Of course he was standing in the doorway when they arrived home. Spoke to them in no uncertain terms. Gave them an ultimatum; hand over the likeness or face the consequences. What were the consequences?

‘You give me the metal or I’ll slice off your face and smear it on the window. We’ll see how many people pay to come and see that.’

The words dripped out carefully, methodically and were punctuated by the removal of a hunting knife from the depths of the figure’s coat. The blade, some seven inches long caught the orange street lights and threw them towards Thomas and Simon.

They nodded in agreement and the figure stepped aside, allowing them access to their house, losing the knife in the folds of his coat and replacing it with a mobile phone into which he uttered just one word. By the time Thomas and Simon had arrived with the sheet of metal a Transit van stood in the road.

The figure stared momentarily at the image in the metal and his eyebrow flickered in recognition.

‘You boys be good now,’ said the figure as it slipped into the passenger door of the Transit.

And like that -

- The Barlow was gone.

‘It looked nothing like him in reality did it?’ asked Thomas.

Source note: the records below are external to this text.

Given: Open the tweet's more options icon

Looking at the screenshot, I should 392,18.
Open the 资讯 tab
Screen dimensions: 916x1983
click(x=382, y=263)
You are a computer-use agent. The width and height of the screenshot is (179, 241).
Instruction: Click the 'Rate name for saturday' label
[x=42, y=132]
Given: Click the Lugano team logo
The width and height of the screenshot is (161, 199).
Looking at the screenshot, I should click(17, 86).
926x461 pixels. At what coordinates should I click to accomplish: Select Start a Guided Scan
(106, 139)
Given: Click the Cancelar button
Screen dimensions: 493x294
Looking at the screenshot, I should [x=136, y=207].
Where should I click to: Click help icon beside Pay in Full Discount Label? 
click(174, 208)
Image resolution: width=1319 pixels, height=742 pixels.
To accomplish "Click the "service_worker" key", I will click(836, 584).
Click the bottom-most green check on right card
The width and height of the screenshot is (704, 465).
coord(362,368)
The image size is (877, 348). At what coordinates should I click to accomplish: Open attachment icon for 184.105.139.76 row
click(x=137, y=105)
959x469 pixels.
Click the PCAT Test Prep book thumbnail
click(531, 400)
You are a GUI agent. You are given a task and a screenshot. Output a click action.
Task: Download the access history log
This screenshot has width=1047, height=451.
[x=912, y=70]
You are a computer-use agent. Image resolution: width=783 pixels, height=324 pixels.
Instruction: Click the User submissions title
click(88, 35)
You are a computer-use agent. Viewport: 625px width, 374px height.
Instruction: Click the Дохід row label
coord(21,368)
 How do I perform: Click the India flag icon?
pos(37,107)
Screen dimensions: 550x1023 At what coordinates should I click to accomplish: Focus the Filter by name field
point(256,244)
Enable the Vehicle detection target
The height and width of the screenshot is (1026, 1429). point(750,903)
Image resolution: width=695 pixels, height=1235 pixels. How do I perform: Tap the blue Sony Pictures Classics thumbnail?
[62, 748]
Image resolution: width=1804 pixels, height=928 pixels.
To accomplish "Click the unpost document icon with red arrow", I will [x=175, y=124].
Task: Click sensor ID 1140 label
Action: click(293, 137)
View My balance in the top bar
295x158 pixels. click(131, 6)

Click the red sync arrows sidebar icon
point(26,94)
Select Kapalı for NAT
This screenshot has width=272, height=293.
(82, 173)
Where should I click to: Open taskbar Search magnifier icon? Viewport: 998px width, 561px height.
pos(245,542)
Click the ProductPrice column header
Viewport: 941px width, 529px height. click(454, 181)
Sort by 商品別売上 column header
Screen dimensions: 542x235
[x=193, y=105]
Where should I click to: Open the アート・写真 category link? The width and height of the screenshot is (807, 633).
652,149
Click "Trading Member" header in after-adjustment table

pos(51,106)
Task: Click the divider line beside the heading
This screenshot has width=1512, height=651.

‘Nah, not really,’ replied Simon. ‘But I never realised what a vicious fucker he was.’

The Beginning

T
he date was going very well as far as Rich was concerned. He had made jokes and Madeline had genuinely laughed. The waiter had a thick Italian accent that matched the thick Italian soup they had for starters and was just this side of patronising. Rich was happy with the progress and, in spite of the fact that he hadn’t had a successful date for over six months had decided to order something without garlic. Rich had never considered himself someone who expected anything on a first date but he had a gut feeling that a snog wasn’t out of the question. This hadn’t gone unnoticed as they ordered Madeline had made a mental note that Rich was avoiding her garlic-laden suggestions. Once they had finished the soup she knew she couldn’t bear it any longer. The calculated hope or unknown desperation hung in the air in a way that she couldn’t ignore. She made a minor excuse and went to the toilet, grabbing her coat on the way.

 Madeline had refused to acknowledge this in Rich despite the fact that she had also completely failed to have a successful date in even longer. She reflected upon this in some detail as she waited for rescue, trapped as she was half-in and half-out of the toilet window. She knew that Rich would probably see her pulling pants when he eventually came looking for her as they hung in the air in a much more tangible way than his desperation.

Sherry For Breakfast

T
ramps make great friends.

They do not, however, make great pets. Sometimes, if they are raised from puppies they can be house trained but unfortunately this is seldom the case.

Because if they were house trained they just wouldn’t be tramps. A house trained tramp is no more than an ill-smelling room-mate.

But they do make great friends.

They are the philosophers of the street. Have you ever tried, for example, having a conversation with a tramp. I’m not talking about the usual:

‘Big Issue?’

‘I’ve already got it this week.’

Blah, blah, etc.

No, I mean really taken the time out of your hectic life (and believe me I’ve seen your schedule – it is
busy
). To get in there – in depth and ask the questions that matter.

‘How is it possible,’ you may use as your starter for ten. ‘To surpass boredom?’